An investigation into the partition functions of the broad-host-range Plasmid pTF-FC2

• Main Author: Smith, Anthony S G
• Other Authors: Rawlings, Doug
• Format: Doctoral Thesis
• Language: English
• Published: University of Cape Town 2016
• Subjects: Molecular and Cell Biology
• Online Access: http://hdl.handle.net/11427/20455

The broad-host-range Thiobacillus ferrooxidans plasmid pTF-FC2 is stably inherited over many generations despite a low copy number. The pas genes which lie between the repB primase and the repA helicase encode a proteic plasmid stabilisation system and are capable of stabilising the unstable heterologous R1 replicon present on p0U82. The deletion of the pas genes has been shown not to change the copy number of mutant plasmids. This suggested that the pas genes are not involved in replication and function as a stabilisation cassette.
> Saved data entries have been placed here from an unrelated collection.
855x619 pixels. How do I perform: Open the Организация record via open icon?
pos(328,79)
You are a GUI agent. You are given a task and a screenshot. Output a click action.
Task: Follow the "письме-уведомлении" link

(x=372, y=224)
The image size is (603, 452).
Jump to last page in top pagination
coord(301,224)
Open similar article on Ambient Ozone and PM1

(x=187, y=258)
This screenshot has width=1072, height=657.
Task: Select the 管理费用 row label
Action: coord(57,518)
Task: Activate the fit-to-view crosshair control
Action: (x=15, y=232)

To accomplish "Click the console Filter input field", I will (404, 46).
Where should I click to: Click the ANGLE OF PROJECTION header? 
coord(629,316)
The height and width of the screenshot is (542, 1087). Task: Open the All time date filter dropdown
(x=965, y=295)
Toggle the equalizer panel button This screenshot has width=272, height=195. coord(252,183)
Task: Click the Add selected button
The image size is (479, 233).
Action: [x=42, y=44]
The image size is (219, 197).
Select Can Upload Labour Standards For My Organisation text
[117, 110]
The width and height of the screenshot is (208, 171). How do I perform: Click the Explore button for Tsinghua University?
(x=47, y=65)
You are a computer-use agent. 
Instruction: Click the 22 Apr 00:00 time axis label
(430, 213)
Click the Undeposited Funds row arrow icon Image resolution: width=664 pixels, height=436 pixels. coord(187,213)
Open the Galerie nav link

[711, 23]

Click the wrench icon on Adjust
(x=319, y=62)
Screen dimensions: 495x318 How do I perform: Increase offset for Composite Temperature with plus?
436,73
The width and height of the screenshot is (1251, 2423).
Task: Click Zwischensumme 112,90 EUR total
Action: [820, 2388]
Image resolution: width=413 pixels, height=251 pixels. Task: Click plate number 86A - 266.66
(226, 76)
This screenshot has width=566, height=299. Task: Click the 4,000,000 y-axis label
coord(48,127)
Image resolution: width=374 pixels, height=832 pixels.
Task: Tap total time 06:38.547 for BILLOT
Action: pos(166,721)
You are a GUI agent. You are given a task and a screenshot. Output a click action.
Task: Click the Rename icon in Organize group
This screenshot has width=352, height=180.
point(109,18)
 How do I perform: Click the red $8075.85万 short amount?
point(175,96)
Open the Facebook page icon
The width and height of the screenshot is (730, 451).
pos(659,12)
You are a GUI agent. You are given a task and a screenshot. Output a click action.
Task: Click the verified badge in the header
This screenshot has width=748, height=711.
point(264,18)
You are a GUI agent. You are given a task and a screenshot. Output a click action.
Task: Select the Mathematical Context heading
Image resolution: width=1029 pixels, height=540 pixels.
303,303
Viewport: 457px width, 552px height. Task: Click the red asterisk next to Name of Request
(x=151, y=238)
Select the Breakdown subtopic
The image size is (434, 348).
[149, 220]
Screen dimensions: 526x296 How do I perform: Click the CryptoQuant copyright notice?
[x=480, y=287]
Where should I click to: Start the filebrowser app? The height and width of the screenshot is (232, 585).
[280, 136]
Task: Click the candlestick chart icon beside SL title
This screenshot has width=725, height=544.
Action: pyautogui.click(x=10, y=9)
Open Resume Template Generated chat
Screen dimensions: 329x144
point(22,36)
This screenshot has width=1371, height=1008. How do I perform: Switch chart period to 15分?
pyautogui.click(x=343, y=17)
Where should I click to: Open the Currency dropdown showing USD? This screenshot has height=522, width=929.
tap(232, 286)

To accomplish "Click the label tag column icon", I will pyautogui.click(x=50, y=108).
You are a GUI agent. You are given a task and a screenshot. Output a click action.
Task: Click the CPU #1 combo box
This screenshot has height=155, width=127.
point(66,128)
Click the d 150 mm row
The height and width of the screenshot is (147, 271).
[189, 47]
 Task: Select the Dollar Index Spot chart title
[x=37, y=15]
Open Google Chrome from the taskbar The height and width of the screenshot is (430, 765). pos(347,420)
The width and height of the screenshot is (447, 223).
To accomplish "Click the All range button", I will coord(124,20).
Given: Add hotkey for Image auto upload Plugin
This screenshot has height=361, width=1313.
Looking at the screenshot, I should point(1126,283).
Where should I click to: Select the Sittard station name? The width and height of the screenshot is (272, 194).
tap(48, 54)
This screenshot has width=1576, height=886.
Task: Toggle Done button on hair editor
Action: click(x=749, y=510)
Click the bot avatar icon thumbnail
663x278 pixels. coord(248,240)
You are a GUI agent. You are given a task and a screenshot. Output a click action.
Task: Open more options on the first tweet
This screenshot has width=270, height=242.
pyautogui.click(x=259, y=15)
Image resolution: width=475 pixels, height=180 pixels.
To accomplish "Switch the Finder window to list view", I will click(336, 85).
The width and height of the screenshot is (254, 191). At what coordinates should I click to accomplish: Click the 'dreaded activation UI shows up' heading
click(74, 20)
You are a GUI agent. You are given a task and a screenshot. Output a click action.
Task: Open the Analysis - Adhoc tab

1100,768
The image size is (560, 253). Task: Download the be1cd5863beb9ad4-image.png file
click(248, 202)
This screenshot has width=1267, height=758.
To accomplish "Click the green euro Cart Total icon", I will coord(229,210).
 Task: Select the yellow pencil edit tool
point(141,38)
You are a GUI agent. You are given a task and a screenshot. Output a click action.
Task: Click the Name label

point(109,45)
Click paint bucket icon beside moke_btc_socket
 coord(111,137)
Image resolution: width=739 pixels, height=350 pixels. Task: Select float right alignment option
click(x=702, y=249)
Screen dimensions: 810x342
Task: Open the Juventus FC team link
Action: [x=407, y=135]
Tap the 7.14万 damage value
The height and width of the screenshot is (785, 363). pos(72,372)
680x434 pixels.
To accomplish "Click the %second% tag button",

The pasA gene encodes an antidote, the pasB gene a toxin which exerts a bacteriocidal effect in an E. coli host and the pasC gene a protein which moderates the toxic effect of PasB. The PasC is unique in proteic plasmid stabilisation systems and reduces PasB toxicity only in the presence of PasA. PasA is able to repress the pas promoter and the addition of PasB increases this repression. PasC has been shown not to effect the pas promoter by itself. In the presence of PasA and PasB, PasC reduces the ability of PasA and PasB to repress the pas promoter. PasC is thought to stabilise the interaction of PasA and PasB and in doing so reduces their ability to function as repressors of the pas operon. The IncQ plasmid RSF1010 which has similarity to pTF-FC2 has two genes in a position analogous to the pasA, pasB and pasC genes. These genes have been found to be unable to function as a plasmid stabilisation system.